Python multiprocessing: True Parallelism

Python's Global Interpreter Lock is the elephant in the room for anyone trying to speed up CPU-intensive code. The GIL is a mutex that protects access to Python objects, preventing multiple threads...

Key Insights

  • Python’s Global Interpreter Lock (GIL) prevents true parallelism in threads, but the multiprocessing module bypasses this by spawning separate Python interpreters, enabling genuine CPU-bound parallel execution.
  • Process pools with Pool.map() provide the cleanest abstraction for embarrassingly parallel workloads, but you must understand pickling constraints and memory overhead to avoid common pitfalls.
  • Choose multiprocessing for CPU-bound tasks, threading for I/O-bound tasks with shared state, and asyncio for high-concurrency I/O—there’s no universal “best” approach.

The GIL Problem

Python’s Global Interpreter Lock is the elephant in the room for anyone trying to speed up CPU-intensive code. The GIL is a mutex that protects access to Python objects, preventing multiple threads from executing Python bytecode simultaneously. This means your multi-threaded Python code runs on a single CPU core, no matter how many threads you spawn.

Let’s prove this with a benchmark:

import threading
import multiprocessing
import time

def cpu_intensive_task(n):
    """Simulate CPU-bound work with prime calculation."""
    count = 0
    for i in range(2, n):
        if all(i % j != 0 for j in range(2, int(i ** 0.5) + 1)):
            count += 1
    return count

def benchmark_sequential(iterations, n):
    start = time.perf_counter()
    for _ in range(iterations):
        cpu_intensive_task(n)
    return time.perf_counter() - start

def benchmark_threading(iterations, n):
    start = time.perf_counter()
    threads = [threading.Thread(target=cpu_intensive_task, args=(n,)) 
               for _ in range(iterations)]
    for t in threads:
        t.start()
    for t in threads:
        t.join()
    return time.perf_counter() - start

def benchmark_multiprocessing(iterations, n):
    start = time.perf_counter()
    processes = [multiprocessing.Process(target=cpu_intensive_task, args=(n,)) 
                 for _ in range(iterations)]
    for p in processes:
        p.start()
    for p in processes:
        p.join()
    return time.perf_counter() - start

if __name__ == "__main__":
    iterations, n = 4, 50000
    
    print(f"Sequential:      {benchmark_sequential(iterations, n):.2f}s")
    print(f"Threading:       {benchmark_threading(iterations, n):.2f}s")
    print(f"Multiprocessing: {benchmark_multiprocessing(iterations, n):.2f}s")

On a 4-core machine, typical results look like:

Sequential:      8.42s
Threading:       8.67s
Multiprocessing: 2.31s

Threading is actually slower than sequential due to context-switching overhead.
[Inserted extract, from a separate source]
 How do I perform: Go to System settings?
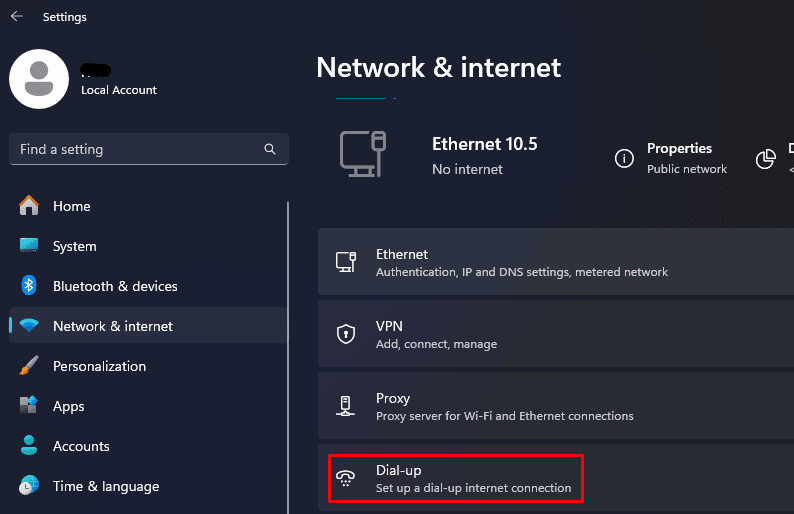[x=74, y=246]
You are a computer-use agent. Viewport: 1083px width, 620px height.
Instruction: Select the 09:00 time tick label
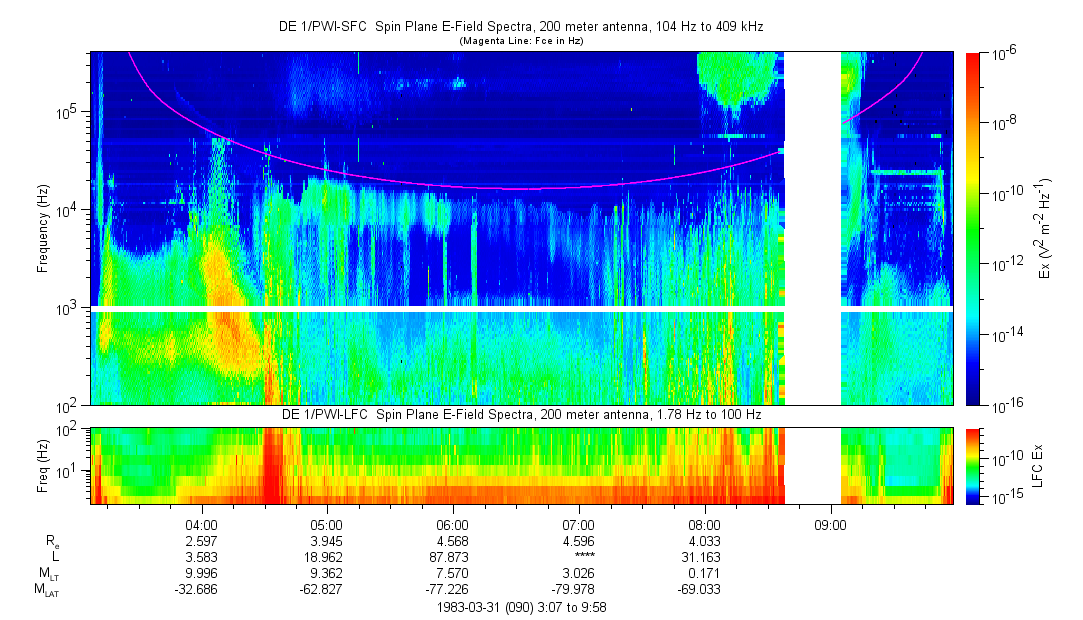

Multiprocessing achieves near-linear speedup because each process has its own GIL and runs on a separate core.

Multiprocessing Fundamentals

The multiprocessing module creates entirely separate Python interpreter processes. Each process has its own memory space, GIL, and Python runtime. This isolation is both the source of its power and its complexity.

import multiprocessing
import os

def worker(name):
    print(f"Worker {name}: PID={os.getpid()}, Parent PID={os.getppid()}")
    return f"Result from {name}"

if __name__ == "__main__":
    print(f"Main process: PID={os.getpid()}")
    
    # Create processes
    p1 = multiprocessing.Process(target=worker, args=("A",))
    p2 = multiprocessing.Process(target=worker, args=("B",))
    
    # Start processes (non-blocking)
    p1.start()
    p2.start()
    
    # Wait for completion
    p1.join()
    p2.join()
    
    print(f"Process A exit code: {p1.exitcode}")
    print(f"Process B exit code: {p2.exitcode}")

The lifecycle is straightforward: create a Process object with a target function, call start() to spawn the subprocess, and join() to block until completion. The exitcode attribute tells you whether the process succeeded (0) or failed.
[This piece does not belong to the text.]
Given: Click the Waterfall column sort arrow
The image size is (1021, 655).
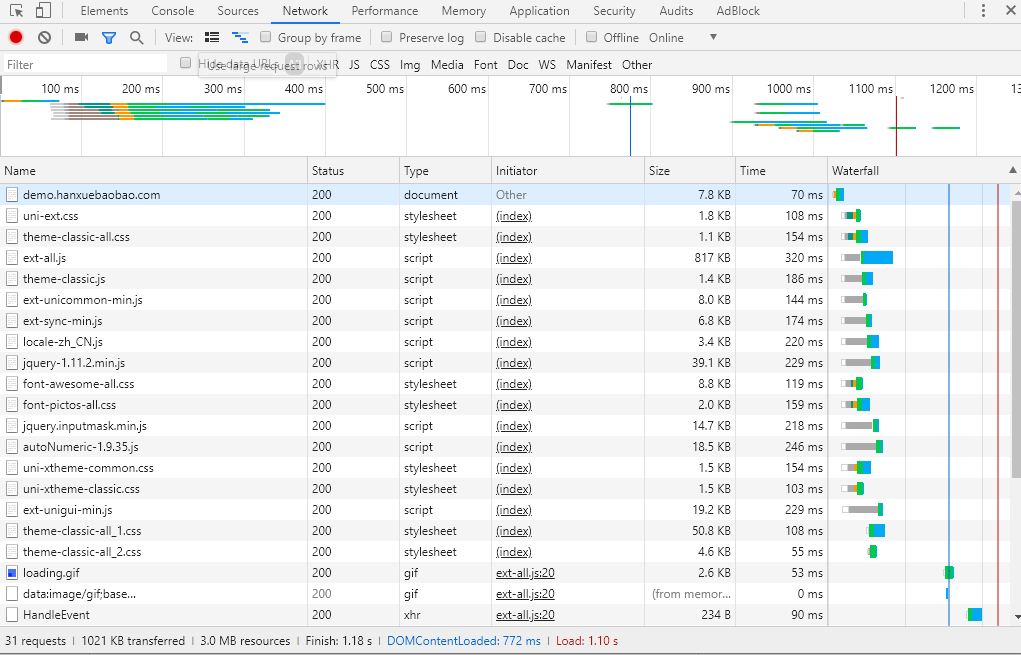Looking at the screenshot, I should (x=1012, y=171).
Process Pools for Parallel Workloads

Manually managing processes is tedious. For most parallel workloads, Pool provides a cleaner abstraction that manages a fixed number of worker processes.

import multiprocessing
from pathlib import Path
import hashlib

def compute_file_hash(filepath):
    """Compute SHA-256 hash of a file."""
    hasher = hashlib.sha256()
    with open(filepath, 'rb') as f:
        for chunk in iter(lambda: f.read(8192), b''):
            hasher.update(chunk)
    return filepath, hasher.hexdigest()

def process_files_parallel(file_paths, num_workers=None):
    """Process files in parallel using a process pool."""
    with multiprocessing.Pool(processes=num_workers) as pool:
        results = pool.map(compute_file_hash, file_paths)
    return dict(results)

if __name__ == "__main__":
    files = list(Path("/usr/lib").glob("*.so*"))[:20]
    
    hashes = process_files_parallel(files, num_workers=4)
    for path, hash_val in list(hashes.items())[:3]:
        print(f"{path.name}: {hash_val[:16]}...")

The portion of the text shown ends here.